ORTE DER KINDHEIT

Friedrich von Thun

DOKUMENTATION / A 2017 / XDCAM HD / 30 MIN
Ein Film von Ute Gebhardt
 
Er hatte eine schöne Kindheit – sagt er. Das ist erstaunlich, denn seine frühen Lebensjahre sind von Lagerhaft, Vertreibung, Heimatlosigkeit geprägt. Wie er es als Flüchtlingskind schaffte, dennoch ein so positiver Mensch zu werden, soll im Film erzählt werden. Der Schauspieler Friedrich von Thun wurde am 30. Juni 1942 geboren, als jüngster der vier Söhne des Grafen Ernst von Thun und Hohenstein. (Ein altes Adelsgeschlecht aus Südtirol, das zum Reichsgrafenstand gehörte, den Habsburgern verbunden war und in mehreren Linien in Mähren ansässig war.) Friedrich von Thun hat an sein ursprüngliches Zuhause – das Schloss in der mährischen Gemeinde Kwasice – kaum Erinnerungen. Da ist lediglich das Bild des Vaters, der gern zu Pferd auf dem Gut unterwegs war. Zum Gut gehörten Land-und Forstwirtschaft und ein Sägewerk.1945 endete die behütete und begüterte Kindheit der Grafensöhne schlagartig. Die ganze Familie wurde interniert.
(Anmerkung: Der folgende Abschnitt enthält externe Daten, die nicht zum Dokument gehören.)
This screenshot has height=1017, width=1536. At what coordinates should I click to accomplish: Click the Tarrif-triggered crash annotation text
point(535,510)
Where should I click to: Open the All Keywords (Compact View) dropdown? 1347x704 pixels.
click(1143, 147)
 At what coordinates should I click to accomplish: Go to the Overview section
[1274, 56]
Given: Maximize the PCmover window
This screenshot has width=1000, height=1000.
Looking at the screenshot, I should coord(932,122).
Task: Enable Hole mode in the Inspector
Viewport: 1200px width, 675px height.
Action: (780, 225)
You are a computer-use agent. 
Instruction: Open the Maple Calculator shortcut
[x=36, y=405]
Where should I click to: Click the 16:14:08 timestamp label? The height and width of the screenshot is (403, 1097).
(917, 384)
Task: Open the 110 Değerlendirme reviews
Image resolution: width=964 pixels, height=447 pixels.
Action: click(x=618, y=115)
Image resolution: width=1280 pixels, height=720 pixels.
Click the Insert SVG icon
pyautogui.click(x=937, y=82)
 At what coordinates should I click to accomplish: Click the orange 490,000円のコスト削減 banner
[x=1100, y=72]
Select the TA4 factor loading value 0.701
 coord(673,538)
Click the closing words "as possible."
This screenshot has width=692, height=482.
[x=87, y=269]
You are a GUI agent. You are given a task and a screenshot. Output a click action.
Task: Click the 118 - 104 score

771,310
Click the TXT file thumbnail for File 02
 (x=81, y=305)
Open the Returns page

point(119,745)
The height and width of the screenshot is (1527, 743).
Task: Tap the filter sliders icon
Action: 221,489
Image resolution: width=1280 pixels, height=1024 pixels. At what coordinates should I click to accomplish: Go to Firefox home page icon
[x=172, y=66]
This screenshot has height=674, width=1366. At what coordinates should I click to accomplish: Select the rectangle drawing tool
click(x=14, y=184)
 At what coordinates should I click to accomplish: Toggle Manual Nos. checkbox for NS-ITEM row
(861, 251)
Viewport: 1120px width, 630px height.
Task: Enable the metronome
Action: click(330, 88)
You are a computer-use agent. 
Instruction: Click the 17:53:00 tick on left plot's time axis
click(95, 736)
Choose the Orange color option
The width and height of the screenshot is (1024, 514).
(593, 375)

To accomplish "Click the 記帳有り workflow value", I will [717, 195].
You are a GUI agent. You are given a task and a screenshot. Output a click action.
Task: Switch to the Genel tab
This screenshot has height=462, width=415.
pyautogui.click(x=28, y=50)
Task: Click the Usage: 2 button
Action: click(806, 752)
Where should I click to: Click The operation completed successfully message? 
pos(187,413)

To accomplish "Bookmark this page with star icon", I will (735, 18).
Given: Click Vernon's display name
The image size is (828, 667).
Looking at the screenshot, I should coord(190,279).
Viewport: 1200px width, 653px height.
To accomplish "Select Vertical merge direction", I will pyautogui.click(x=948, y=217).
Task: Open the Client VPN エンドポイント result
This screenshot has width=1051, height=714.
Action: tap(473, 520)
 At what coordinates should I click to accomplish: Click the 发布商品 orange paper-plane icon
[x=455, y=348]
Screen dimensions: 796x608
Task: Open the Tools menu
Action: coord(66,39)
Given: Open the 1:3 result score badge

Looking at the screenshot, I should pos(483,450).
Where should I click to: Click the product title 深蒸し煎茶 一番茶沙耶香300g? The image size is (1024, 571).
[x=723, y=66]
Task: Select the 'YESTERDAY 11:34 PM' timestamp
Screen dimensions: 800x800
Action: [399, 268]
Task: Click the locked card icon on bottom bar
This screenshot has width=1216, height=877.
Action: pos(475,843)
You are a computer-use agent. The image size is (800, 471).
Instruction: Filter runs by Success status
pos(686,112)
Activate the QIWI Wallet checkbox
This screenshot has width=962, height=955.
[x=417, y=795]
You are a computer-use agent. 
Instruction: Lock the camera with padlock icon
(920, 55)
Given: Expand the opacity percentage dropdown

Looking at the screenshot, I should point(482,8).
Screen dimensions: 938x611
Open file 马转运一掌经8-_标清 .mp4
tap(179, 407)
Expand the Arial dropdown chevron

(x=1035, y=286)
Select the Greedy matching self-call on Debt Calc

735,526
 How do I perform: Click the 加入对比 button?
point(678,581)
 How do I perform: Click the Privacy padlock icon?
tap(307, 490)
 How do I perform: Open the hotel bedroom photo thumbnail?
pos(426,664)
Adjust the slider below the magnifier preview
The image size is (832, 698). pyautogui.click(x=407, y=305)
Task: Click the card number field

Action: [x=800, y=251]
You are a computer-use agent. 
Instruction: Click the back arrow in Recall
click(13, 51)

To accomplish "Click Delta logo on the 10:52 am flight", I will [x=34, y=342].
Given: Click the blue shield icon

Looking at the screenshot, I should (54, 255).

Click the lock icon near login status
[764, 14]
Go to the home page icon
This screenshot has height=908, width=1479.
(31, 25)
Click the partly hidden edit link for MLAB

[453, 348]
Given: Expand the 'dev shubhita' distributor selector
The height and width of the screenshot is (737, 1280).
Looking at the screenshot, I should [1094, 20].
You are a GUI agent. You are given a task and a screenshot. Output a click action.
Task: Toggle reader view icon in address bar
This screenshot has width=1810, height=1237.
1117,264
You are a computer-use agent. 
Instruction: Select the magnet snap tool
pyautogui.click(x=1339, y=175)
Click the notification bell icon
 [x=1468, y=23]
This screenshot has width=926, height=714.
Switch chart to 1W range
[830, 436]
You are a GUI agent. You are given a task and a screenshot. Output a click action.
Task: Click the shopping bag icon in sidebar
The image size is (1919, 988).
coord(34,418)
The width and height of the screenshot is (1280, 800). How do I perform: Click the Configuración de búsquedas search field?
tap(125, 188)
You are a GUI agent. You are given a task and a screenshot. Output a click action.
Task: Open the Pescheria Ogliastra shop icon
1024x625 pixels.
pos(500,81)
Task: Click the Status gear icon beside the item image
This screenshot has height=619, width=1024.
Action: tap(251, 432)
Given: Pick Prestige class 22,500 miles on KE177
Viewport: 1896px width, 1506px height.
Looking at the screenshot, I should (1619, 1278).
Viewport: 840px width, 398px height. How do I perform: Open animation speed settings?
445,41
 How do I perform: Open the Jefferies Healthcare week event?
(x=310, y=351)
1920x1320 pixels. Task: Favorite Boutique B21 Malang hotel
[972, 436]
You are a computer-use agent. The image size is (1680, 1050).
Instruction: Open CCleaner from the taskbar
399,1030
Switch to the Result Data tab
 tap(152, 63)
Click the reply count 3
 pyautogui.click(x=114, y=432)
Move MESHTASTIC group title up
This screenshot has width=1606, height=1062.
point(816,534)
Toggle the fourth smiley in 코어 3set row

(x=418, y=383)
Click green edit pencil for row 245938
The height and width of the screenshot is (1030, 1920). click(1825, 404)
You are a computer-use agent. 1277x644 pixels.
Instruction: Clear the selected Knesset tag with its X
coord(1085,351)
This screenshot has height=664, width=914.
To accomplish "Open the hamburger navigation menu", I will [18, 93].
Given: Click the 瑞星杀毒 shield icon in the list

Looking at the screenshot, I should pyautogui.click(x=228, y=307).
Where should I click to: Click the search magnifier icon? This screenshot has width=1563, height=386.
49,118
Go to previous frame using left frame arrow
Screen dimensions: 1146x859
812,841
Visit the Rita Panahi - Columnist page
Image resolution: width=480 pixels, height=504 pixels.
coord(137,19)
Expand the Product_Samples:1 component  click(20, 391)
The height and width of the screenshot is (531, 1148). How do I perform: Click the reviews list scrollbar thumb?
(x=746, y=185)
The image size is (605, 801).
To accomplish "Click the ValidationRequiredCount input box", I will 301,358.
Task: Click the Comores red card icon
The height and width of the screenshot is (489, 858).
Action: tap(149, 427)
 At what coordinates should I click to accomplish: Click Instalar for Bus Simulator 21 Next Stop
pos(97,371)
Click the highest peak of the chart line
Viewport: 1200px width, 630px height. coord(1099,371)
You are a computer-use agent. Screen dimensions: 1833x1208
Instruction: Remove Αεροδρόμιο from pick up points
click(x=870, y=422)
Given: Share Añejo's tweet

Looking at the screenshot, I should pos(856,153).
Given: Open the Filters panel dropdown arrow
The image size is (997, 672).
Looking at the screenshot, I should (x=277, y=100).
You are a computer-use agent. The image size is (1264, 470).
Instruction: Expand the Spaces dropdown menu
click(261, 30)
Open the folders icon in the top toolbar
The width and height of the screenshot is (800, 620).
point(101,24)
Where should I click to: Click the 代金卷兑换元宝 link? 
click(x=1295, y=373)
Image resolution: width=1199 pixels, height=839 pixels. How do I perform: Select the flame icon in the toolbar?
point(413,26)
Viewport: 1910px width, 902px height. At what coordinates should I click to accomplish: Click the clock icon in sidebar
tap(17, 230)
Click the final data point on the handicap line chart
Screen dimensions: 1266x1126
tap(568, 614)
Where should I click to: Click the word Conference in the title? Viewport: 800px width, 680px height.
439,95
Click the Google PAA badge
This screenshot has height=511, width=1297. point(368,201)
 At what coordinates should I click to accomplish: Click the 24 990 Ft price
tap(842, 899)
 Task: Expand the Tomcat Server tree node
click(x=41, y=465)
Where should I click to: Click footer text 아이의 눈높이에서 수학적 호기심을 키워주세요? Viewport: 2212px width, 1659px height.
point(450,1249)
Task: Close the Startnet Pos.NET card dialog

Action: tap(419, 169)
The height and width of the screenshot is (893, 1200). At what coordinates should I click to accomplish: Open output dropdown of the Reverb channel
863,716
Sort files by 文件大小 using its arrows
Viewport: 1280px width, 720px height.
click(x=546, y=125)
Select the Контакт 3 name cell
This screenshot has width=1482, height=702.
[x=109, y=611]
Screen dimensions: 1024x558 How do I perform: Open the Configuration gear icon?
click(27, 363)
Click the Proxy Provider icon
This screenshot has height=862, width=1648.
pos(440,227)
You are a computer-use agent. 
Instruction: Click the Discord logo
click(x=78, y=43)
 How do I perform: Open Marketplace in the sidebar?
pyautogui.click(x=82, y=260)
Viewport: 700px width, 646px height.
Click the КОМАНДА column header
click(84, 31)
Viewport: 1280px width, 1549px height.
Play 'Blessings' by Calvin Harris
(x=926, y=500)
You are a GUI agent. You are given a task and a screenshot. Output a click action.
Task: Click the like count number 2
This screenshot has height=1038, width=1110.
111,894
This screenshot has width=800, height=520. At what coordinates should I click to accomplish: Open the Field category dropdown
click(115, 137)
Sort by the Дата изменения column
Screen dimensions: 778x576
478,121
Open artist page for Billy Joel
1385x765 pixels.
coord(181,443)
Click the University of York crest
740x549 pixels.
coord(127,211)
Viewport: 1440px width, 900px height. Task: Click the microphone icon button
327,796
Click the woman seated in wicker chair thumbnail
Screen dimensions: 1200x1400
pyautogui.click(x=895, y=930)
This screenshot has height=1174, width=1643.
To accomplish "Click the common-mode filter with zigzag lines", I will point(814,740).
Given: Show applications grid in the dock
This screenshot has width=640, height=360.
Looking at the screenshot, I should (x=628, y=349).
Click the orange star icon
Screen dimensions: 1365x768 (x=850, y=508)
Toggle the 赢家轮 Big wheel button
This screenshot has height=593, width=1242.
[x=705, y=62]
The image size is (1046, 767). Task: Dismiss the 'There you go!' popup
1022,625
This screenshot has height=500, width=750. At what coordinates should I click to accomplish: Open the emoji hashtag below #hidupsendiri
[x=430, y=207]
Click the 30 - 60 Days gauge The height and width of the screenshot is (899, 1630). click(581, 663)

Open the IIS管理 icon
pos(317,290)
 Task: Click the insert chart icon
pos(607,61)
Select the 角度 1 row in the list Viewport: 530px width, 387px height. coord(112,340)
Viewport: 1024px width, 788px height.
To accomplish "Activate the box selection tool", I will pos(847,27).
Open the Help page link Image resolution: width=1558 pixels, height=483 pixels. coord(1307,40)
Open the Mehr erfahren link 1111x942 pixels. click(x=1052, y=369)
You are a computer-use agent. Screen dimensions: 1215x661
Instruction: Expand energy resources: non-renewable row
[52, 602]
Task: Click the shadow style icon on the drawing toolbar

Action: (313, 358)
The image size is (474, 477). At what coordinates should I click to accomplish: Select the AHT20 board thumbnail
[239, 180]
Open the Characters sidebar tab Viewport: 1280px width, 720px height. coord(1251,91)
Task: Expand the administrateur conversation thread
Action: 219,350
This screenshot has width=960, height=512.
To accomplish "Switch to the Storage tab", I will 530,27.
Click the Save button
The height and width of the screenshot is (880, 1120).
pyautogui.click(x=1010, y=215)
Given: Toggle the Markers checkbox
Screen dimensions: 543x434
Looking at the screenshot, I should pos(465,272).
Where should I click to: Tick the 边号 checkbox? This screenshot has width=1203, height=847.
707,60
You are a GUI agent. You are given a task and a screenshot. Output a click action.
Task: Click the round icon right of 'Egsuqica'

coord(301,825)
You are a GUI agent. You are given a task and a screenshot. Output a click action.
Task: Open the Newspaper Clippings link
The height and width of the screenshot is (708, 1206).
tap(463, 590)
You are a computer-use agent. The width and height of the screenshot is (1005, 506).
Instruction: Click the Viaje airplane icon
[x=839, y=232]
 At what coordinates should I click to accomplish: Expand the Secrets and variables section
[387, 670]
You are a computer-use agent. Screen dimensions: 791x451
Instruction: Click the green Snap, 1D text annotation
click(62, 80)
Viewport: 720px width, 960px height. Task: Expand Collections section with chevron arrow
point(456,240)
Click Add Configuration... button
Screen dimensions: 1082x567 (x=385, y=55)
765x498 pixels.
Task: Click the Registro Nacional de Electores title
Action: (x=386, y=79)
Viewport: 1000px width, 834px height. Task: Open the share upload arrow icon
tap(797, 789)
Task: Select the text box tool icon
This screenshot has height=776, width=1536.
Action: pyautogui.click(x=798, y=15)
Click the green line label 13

In einem ehemaligen KZ lebten sie für anderthalb Jahre zusammen in einem Raum. Mutter und Vater wurden zur Zwangsarbeit in die ehemals eigenen Wälder und das Sägewerk geschickt. Die Kinder weinten oft vor Hunger, doch daran erinnert sich Friedrich von Thun nicht. Er weiß nur noch, dass sein kleines Holz-Rad auf dem Schotter zwischen den Baracken nicht recht fahren wollte. Im Herbst 1946 kam die Familie frei und floh völlig mittellos nach Österreich. Weil der Vater fürchtete, sie könnten aufgehalten werden, befahl er den Kindern für diesen Fall: Lauft, bis ihr bei den rot-weiß-roten Fahnen seid. Es folgten zwei Jahre, in denen sie als Vertriebene an verschiedenen Orten in Niederösterreich einquartiert wurden. Die kleine Schwester wurde geboren. Erst im steirischen Städtchen Leoben fanden sie ein richtiges Zuhause und die eigentliche Kindheit Friedrich von Thuns begann. Als lebhafter, neugieriger Bub – stets im Schlepptau des älteren Bruders-liebte er die Streifzüge an der Mur. Schatzsuche war sein Lieblingsspiel. In Leoben durfte er zum ersten Mal ins Theater und war fasziniert. 1952 schickten ihn die Eltern ins Internat. Er sollte im Abteigymnasium Seckau maturieren. Die klösterliche Strenge und Abgeschiedenheit verlieh den künstlerischen Impulsen, die er damals empfing, eine besondere Kraft. Das Schultheater, die heimlichen Jazz-Sessions, die moderne Malerei in der Kapelle: All das fiel auf fruchtbaren Boden und bereite seinen Weg als Künstler vor. Unsere Stationen im Film werden Kwasice, Leoben und Seckau sein.